Neural Networks and Deep Learning W2— Shallow NN

Original article was published by Ozgur Guler on Deep Learning on Medium


Neural Networks and Deep Learning W2— Shallow NN

In this post, I will summarise the steps required to create a simple binary classification model through a single stage NN with sigmoid function as its activation function. It is amazing how such a simple model is effective in complex classification tasks!

For a binary classification problem, with a single layer Neural Network, input is processed with the following mathematical functions.

z = wT . x + b where w is the set of weights for linear processing (weighted sum of inputs) and b is a scalar.

a (activation) = y^ (our prediction) = σ (wT.x +b)

where σ (z) = 1/(1+exp(-z)).

For the simple binary classification, we are looking for the values of w and b that will minimise our prediction error. (e.g. we might be trying to predict weather a certain image is a cat image.)

This two step processing, weighted sum of inputs -the linear step- and the sigmoid of the output -non-linear step- is called the “forward propagation” phase of NN processing.
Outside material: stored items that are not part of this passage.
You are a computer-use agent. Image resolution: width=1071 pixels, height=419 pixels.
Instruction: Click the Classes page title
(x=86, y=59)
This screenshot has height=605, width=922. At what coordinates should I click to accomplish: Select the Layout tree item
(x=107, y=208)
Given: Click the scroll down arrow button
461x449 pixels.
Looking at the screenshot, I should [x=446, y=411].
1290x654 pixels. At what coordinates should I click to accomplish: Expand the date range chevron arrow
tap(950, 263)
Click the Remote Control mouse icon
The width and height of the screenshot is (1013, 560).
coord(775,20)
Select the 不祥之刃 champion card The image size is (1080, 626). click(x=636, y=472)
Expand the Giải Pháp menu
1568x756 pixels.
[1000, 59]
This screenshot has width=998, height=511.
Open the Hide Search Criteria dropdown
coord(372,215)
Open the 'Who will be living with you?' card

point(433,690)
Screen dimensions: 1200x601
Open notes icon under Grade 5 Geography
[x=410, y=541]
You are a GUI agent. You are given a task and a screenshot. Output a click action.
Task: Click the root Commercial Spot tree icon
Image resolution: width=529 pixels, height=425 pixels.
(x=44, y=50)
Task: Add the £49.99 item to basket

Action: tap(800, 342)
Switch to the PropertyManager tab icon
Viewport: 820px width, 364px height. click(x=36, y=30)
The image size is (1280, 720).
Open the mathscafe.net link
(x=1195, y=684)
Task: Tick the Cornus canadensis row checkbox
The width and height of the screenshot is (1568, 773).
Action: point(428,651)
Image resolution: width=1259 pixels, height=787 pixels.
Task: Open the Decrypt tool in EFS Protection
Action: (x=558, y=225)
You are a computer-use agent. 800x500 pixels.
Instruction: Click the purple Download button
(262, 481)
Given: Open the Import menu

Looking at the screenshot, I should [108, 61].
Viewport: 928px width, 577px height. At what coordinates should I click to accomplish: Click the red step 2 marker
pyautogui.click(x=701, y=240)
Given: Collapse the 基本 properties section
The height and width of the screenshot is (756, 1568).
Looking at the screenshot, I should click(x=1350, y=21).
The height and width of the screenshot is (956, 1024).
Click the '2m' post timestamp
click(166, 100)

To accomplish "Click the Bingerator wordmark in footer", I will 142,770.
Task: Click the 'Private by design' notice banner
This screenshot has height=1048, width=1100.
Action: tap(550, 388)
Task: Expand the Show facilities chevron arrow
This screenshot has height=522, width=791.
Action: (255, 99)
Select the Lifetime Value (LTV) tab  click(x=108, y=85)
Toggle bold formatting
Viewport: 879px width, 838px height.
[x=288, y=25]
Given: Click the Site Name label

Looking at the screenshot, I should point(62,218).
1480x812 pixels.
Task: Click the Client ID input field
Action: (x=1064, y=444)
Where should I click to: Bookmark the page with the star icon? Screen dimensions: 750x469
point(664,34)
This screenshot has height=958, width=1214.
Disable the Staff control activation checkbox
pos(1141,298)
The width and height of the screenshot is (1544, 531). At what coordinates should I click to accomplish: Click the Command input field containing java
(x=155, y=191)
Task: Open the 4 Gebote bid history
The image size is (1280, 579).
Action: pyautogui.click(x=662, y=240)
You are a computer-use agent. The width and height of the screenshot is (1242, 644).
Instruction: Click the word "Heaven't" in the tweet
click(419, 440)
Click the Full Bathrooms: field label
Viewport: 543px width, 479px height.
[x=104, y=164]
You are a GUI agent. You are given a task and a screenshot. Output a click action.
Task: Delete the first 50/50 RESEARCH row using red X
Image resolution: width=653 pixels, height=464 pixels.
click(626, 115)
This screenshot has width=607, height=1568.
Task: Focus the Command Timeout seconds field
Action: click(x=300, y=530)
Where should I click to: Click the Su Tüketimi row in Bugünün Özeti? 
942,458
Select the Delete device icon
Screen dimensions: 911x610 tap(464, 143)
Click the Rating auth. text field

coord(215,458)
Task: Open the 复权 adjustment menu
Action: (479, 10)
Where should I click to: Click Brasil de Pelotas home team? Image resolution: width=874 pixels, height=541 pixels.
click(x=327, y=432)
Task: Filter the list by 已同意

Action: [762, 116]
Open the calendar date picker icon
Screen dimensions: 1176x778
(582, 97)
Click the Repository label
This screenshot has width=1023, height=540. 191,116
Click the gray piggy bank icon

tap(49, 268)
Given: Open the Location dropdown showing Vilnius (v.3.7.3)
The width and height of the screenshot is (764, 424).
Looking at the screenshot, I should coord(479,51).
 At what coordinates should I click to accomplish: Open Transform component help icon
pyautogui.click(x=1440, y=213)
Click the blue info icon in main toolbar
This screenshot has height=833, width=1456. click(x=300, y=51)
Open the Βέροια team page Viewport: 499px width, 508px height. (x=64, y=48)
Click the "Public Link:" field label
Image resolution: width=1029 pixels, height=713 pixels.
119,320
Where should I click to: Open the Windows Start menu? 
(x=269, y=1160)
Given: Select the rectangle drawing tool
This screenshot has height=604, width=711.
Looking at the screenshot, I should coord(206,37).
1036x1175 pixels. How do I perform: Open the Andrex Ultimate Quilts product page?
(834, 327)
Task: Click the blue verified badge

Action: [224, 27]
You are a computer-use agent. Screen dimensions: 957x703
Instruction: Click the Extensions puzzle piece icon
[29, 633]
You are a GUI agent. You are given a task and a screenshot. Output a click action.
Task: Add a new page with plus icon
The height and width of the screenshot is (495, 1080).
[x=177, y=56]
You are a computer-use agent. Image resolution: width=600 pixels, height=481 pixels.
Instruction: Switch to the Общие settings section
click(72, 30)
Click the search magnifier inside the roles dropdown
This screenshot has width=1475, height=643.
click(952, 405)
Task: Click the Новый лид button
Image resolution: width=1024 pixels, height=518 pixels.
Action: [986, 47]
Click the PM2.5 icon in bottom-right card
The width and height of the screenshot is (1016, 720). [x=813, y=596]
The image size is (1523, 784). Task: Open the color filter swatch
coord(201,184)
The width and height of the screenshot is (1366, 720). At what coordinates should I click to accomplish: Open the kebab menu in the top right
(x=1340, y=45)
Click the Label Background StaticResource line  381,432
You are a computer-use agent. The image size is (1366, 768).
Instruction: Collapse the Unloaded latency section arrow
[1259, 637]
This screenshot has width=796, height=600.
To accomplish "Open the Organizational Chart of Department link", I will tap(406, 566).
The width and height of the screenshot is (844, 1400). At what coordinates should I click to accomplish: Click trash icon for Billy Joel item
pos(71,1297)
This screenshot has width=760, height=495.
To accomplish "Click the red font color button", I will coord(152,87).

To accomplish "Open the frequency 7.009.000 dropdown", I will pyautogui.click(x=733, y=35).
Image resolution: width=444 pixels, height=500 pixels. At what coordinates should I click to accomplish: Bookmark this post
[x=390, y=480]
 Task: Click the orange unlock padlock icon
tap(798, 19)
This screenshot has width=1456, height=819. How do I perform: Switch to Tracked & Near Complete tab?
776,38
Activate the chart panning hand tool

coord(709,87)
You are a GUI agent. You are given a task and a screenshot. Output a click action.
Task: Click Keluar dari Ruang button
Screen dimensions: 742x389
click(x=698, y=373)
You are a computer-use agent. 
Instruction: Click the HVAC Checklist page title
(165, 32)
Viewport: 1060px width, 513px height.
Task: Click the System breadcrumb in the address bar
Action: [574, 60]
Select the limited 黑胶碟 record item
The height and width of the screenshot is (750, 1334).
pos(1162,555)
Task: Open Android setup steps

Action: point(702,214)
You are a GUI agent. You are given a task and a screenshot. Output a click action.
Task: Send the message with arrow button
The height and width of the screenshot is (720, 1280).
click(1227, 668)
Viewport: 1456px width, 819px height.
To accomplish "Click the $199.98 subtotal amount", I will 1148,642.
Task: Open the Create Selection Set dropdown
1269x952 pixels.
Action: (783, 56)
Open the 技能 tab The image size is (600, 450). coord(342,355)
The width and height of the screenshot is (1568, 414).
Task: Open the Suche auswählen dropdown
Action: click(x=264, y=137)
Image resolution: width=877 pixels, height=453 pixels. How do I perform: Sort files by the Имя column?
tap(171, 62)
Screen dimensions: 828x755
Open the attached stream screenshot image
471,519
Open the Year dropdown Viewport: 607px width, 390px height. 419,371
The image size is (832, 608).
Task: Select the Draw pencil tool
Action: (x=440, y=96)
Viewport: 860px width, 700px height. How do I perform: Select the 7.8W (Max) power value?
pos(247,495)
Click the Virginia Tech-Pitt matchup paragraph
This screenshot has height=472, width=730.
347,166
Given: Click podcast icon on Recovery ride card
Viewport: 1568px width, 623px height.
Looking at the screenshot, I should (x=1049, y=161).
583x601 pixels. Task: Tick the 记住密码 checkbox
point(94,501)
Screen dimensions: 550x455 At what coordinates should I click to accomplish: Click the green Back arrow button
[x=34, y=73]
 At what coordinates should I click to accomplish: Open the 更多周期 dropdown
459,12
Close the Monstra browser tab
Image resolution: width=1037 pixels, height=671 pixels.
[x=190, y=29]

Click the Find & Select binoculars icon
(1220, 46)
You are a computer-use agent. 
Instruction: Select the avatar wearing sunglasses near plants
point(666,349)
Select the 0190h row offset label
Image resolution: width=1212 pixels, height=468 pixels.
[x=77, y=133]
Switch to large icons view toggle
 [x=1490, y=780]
We define the following convex loss function that is well suited for convex optimisation (especially when compared to using standart mean squared error loss function)…

L (y^-y)= -(y log(y^) + (1-y)(log(1-y^)

Loss function will give us our prediction error for a single data sample.

Cost function (J) is the average of all individual losses from across your entire training set and is defined as…

J (w,b) = -1/m * Σ(i=1:m) (y[i] log(y^[i]) + (1-y[i])(log(1-y^[i])

Cost function J gives us the prediction error of our NN, for a specific w,b pair. This is the function we will be trying to minimise wrt to the weights (w) and the scalar b and with “Gradient Descent”

Gradient Descent is an iterative process where we are climbing down at the steepest downhill direction of the convex cost function (highest gradient) trying to reach the global optima — the lowest point in the cost function curve.

To do that we first calculate the derivative (gradient) of the cost function wrt w and b for each data point, then update w and b with their corresponding gradients for each iteration of our descent. This is called the “back propagation” phase of our NN processing.

w:=w-α. dJ(w) / d(w) , b:= w-α. dJ(b) / d(b) where alpha is our learning rate. (Learning rate determines the size of our steps while we are climbing down the convex cost curve.)

If we execute the partial derivatives with respect to w and b, we get the following…(Please refer to any “Math for Deep Learning” text for the derivations of db, dw, dZ.)

∂J/∂b = 1/m * X (A-Y).T

∂J/∂w = 1/m * Σ(i=1:m)(a[i]-y[i])

To execute the forward propagation step for m samples, we can use numpy vectorisation and leverage python broadcasting to avoid using an explicit for loop which is required to avoid the computational cost of the for loop. This is the power of numpy letting us achieve the matrix operation efficiently. In numpy this is done with np.dot(x,y) function.

Z = np.dot(w.T, X) +b, then write a sigmoid function and reach A.

A = σ(Z)

dZ = A -Y (this comes from the chain derivative rule )

dw = 1/m * np.dot(X, (A-Y).T)

db = 1/m * np.sum(A-Y)

w:=w-α. dJ(w) / d(w)

b:= w-α. dJ(b) / d(b)

With the above we don’t need a for loop for a single iteration of gradient descent by executing the forward propagation and the backward propagations. However if we would like to continue the optimisation we will need to iterate using a for loop over the rest of the samples.

For optimization we can define a function which will do the following…

for [number of iterations]

  • forward propagate (calculate A and derive dw and db with a dedicated “propagate” function)
  • back propagate- update w and b using dw and db

After optimization (n iterations of the optimization function) we will have optimal values for w and b for minimising the model cost.

Then finally with a predict function we can calculate our prediction y^, with

A = sigmoid(np.dot(w.T, X)+ b), and e.g. if the result is >0.5, we can predict a “YES”.

This completes the description of building a simple deep learning model for binary classification.